Dessa forma, antes da decisão do STF, as big techs não respondiam civilmente pelos conteúdos ilegais, como postagens antidemocráticas, mensagens com discurso de ódio e ofensas pessoais, entre outras.
Com o final do julgamento, a Corte aprovou uma tese jurídica, que contém as regras que as plataformas deverão seguir para retirar as postagens.
O texto final definiu que o Artigo 19 não protege os direitos fundamentais e a democracia. Além disso, enquanto não for aprovada nova lei sobre a questão, os provedores estarão sujeitos à responsabilização civil pelas postagens de usuários.
Pela decisão, as plataformas devem retirar os seguintes tipos de conteúdo ilegais após notificação extrajudicial:
- Atos antidemocráticos;
- Terrorismo;
- Induzimento ao suicídio e automutilação;
- Incitação à discriminação por raça, religião, identidade de gênero, condutas homofóbicas e transfóbicas;
- Crimes contra a mulher e conteúdos que propagam ódio contra a mulher;
- Pornografia infantil;
- Tráfico de pessoas.
Votos
O último voto sobre a questão foi proferido na sessão desta quinta pelo ministro Nunes Marques, que votou contra a responsabilização direta das redes. O ministro defendeu que a responsabilização direta deve ser criada pelo Congresso.
Segundo Nunes, a liberdade de expressão é clausula pétrea da Constituição e deve ser protegida. Dessa forma, a responsabilidade pela publicação de conteúdos é de quem causou o dano, ou seja, o usuário.
"A liberdade de expressão é pedra fundamental para necessária troca de ideias, que geram o desenvolvimento da sociedade, isto é, apenas por meio do debate livre de ideias, o indivíduo e a sociedade poderão se desenvolver em todos os campos do conhecimento humano", afirmou.
Nas sessões anteriores, os ministros Flávio Dino, Alexandre de Moraes, Gilmar Mendes, Cristiano Zanin, Luiz Fux, Dias Toffoli, Luís Roberto Barroso e Cármen Lúcia se manifestaram pela responsabilização.
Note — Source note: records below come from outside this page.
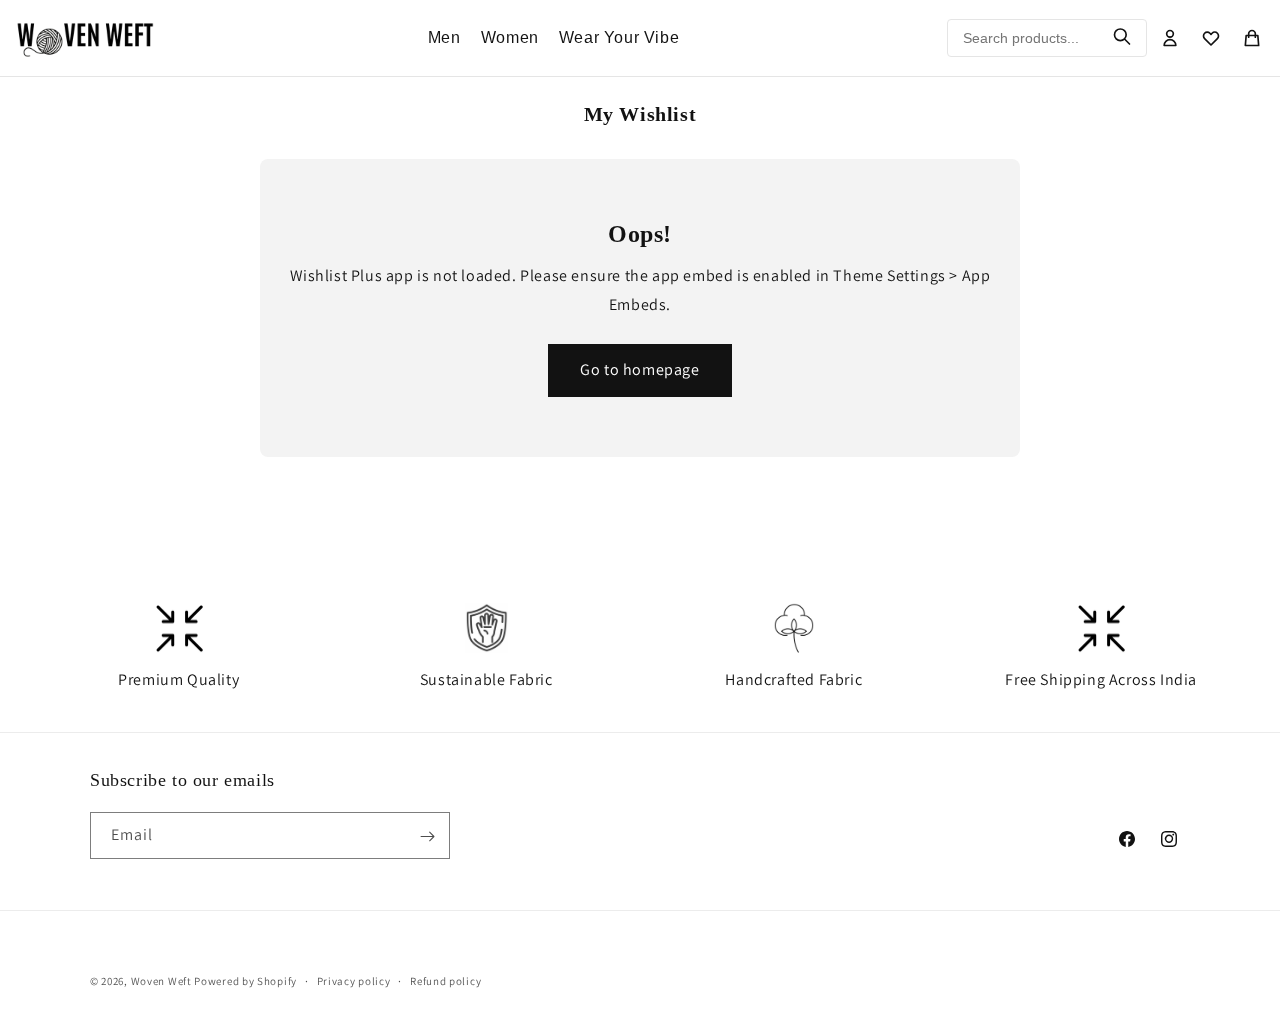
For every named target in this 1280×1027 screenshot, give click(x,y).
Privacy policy (354, 980)
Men (444, 37)
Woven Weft (161, 981)
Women (510, 37)
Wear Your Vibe (619, 37)
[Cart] (1252, 38)
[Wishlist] (1211, 38)
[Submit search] (1122, 38)
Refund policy (445, 980)
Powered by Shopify (245, 981)
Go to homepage (639, 369)
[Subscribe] (427, 836)
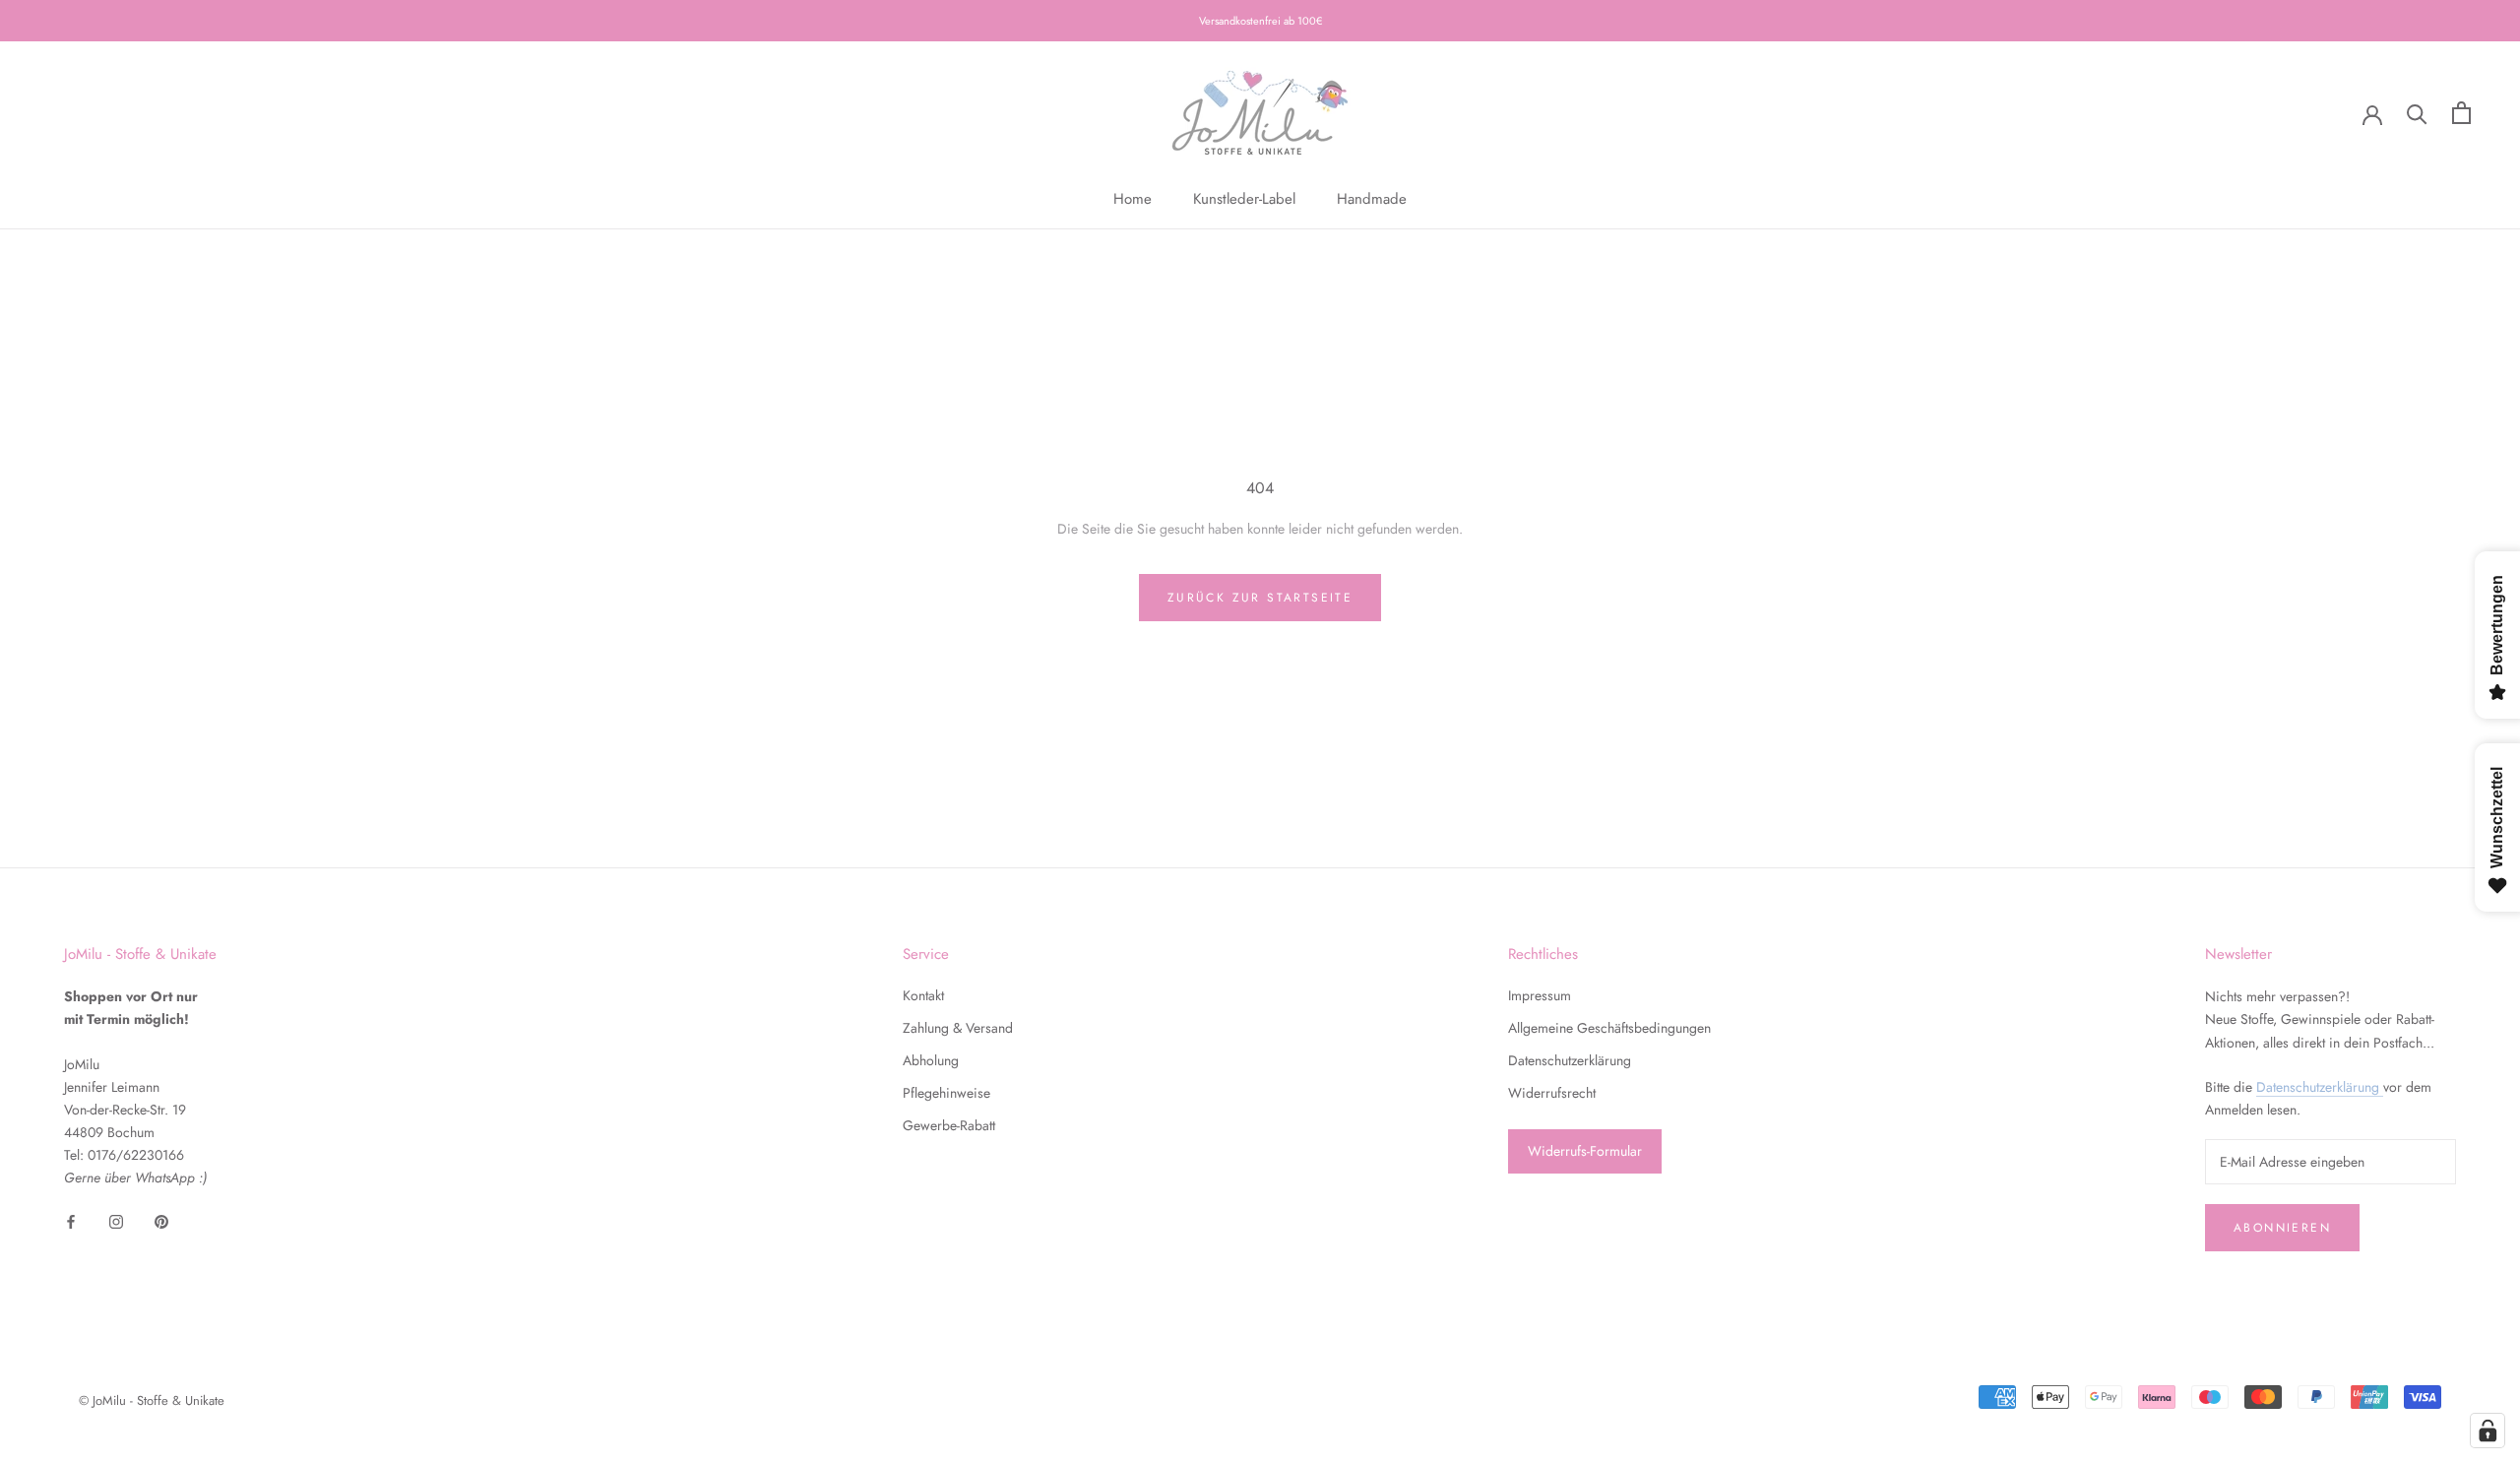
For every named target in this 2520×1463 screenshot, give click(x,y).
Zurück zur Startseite (1260, 597)
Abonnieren (2282, 1228)
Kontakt (923, 995)
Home (1132, 199)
Os ministros André Mendonça e Edson Fachin votaram pela manutenção das atuais regras que impedem a responsabilização direta das redes.
Casos julgados
O STF julgou dois casos concretos que envolvem o Marco Civil da Internet e que chegaram à Corte por meio de recursos.
Na ação relatada pelo ministro Dias Toffoli, o tribunal julga a validade da regra que exige ordem judicial prévia para responsabilização dos provedores por atos ilícitos. O caso trata de um recurso do Facebook para derrubar decisão judicial que condenou a plataforma por danos morais pela criação de perfil falso de um usuário.
No processo relatado pelo ministro Luiz Fux, o STF discute se uma empresa que hospeda um site na internet deve fiscalizar conteúdos ofensivos e retirá-los do ar sem intervenção judicial. O recurso foi protocolado pelo Google.